A matrix is nonsingular (i.e. invertible) iff its determinant is **nonzero**.

To prove this, we note that to solve the eigenvalue equation

##Avecv = lambdavecv##,

we have that

##lambdavecv – Avecv = vec0##

##=> (lambdaI – A)vecv = vec0##

and hence, for a nontrivial solution,

##|lambdaI – A| = 0##.

Let ##A## be an ##NxxN## matrix. If we did have ##lambda = 0##, then:

##|0*I – A| = 0##

##|-A| = 0##

##=> (-1)^n|A| = 0##

Note that a matrix inverse can be defined as:

##A^(-1) = 1/|A| adj(A)##,

where ##|A|## is the determinant of ##A## and ##adj(A)## is the classical adjoint, or the adjugate, of ##A## (the transpose of the cofactor matrix).

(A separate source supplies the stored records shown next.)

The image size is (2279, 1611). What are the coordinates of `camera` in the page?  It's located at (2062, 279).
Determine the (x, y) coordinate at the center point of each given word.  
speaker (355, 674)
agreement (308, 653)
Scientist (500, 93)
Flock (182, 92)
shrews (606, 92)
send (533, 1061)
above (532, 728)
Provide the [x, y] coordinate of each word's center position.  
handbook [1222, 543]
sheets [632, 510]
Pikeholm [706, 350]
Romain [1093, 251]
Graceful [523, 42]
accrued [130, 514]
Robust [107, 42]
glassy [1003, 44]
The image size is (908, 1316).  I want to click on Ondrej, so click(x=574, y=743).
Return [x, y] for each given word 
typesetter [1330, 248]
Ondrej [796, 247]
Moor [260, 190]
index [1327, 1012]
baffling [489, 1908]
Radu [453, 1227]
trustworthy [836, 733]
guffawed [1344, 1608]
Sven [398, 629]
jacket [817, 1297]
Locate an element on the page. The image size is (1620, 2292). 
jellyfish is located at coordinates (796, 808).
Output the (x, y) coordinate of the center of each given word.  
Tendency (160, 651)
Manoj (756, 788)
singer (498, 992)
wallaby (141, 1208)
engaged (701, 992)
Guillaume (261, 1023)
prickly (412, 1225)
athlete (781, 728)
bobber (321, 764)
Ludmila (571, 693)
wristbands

Clearly, ##(-1)^(n) ne 0##. Thus, the evaluation of the above yields ##0## iff ##|A| = 0##, which would invalidate the expression for evaluating the inverse, since ##1/0## is undefined.

So, if the determinant of ##A## is ##0##, which is the consequence of setting ##lambda = 0## to solve an eigenvalue problem, then the matrix is **not** invertible.